### Action item
What lines of the data hold the string "Follows"? Copy them all.

### Stored items
= Beginning of Section =
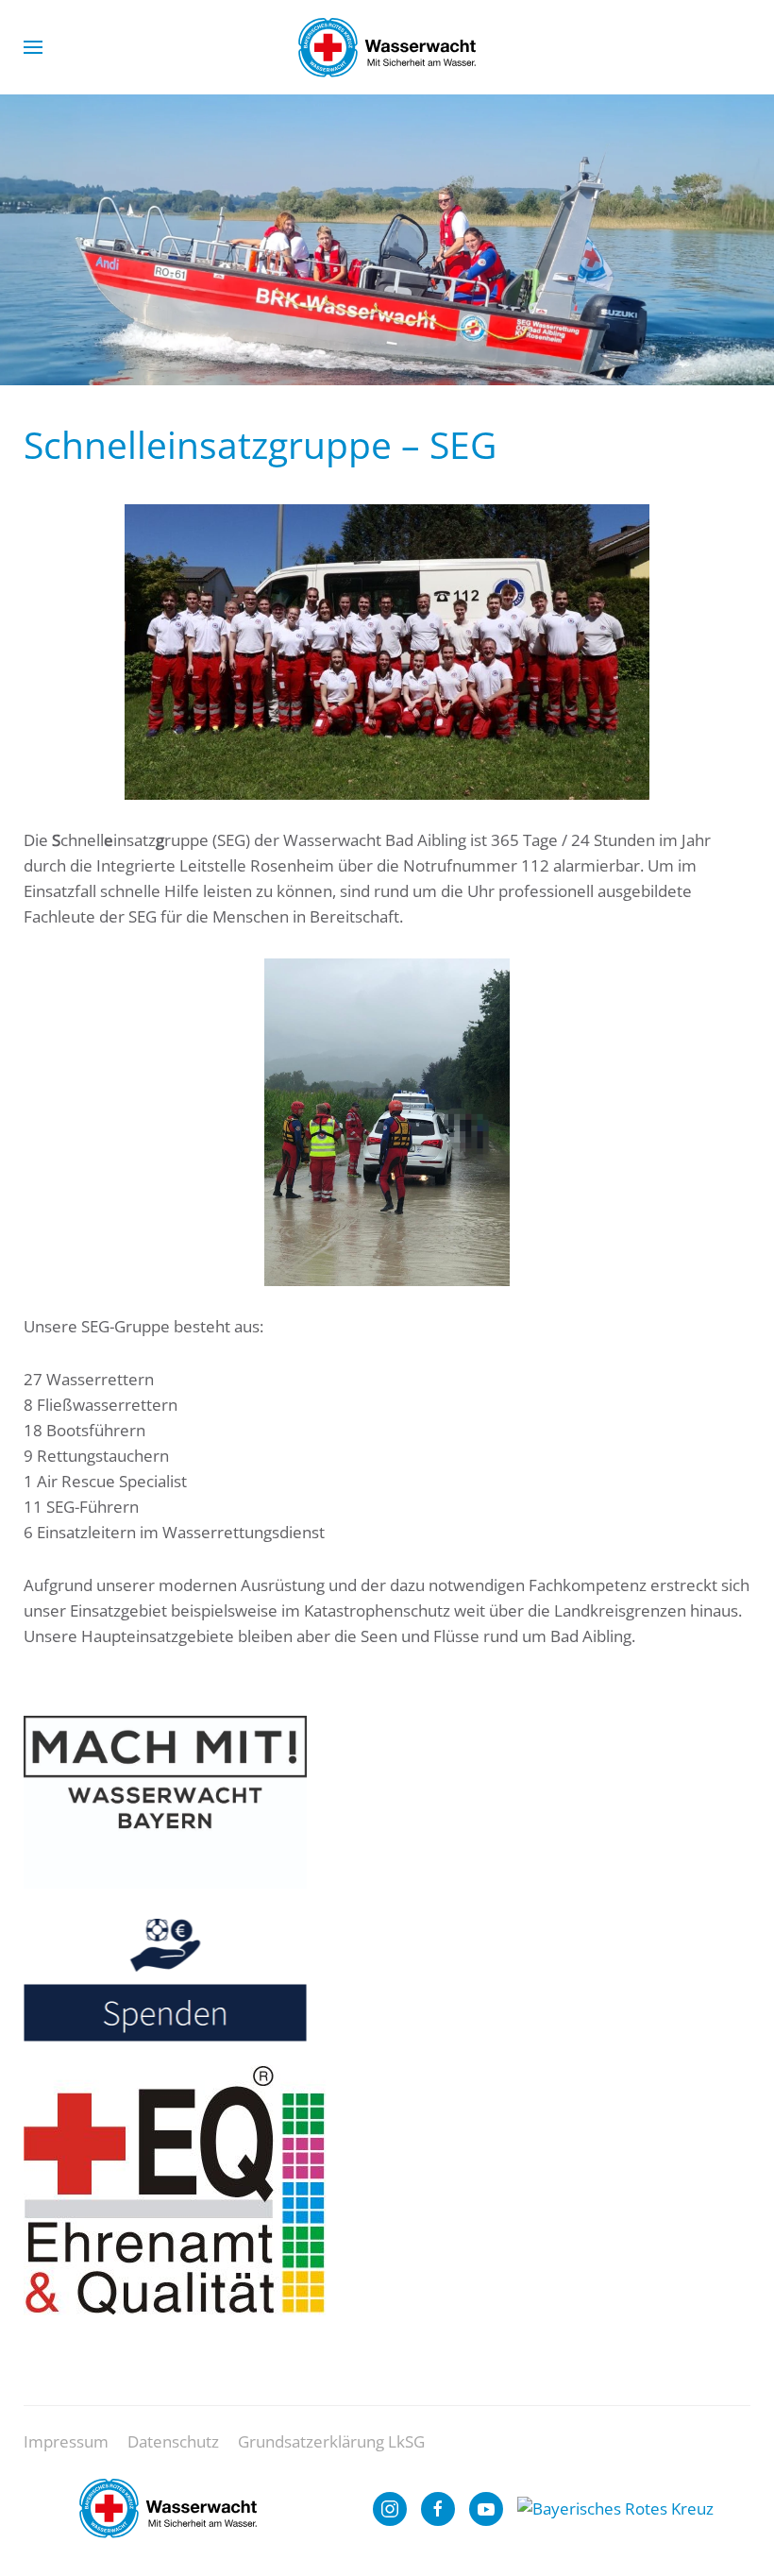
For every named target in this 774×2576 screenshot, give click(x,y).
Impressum (66, 2441)
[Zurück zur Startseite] (387, 47)
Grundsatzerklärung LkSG (331, 2441)
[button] (33, 47)
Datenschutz (173, 2441)
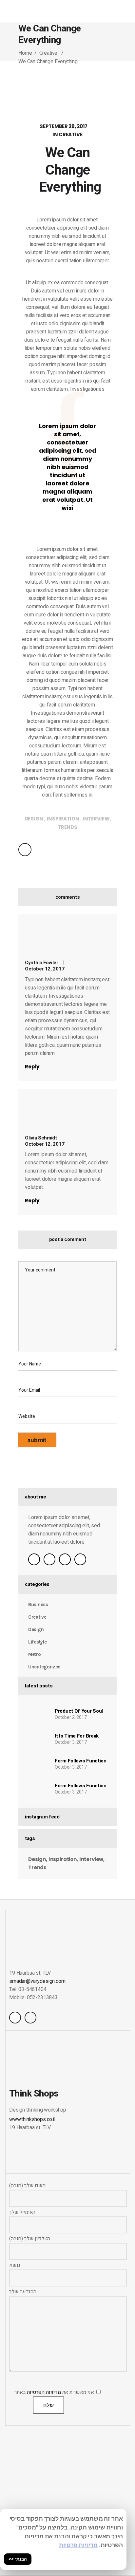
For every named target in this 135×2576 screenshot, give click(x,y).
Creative (48, 53)
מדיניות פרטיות (78, 2545)
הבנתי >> (18, 2559)
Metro (34, 1654)
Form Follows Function (80, 1760)
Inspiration (63, 818)
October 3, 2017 (71, 1742)
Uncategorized (44, 1667)
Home (25, 53)
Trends (67, 827)
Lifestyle (37, 1642)
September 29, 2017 (64, 126)
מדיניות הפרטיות (44, 2392)
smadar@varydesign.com (37, 1981)
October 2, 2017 (71, 1717)
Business (38, 1605)
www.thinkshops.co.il (32, 2119)
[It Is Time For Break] (37, 1739)
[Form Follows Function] (37, 1764)
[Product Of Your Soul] (37, 1714)
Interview (96, 818)
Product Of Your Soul (79, 1711)
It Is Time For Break (77, 1735)
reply (32, 1066)
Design (34, 818)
= End of Section =
### Solution
Form Follows Function (80, 1760)
[Form Follows Function] (37, 1764)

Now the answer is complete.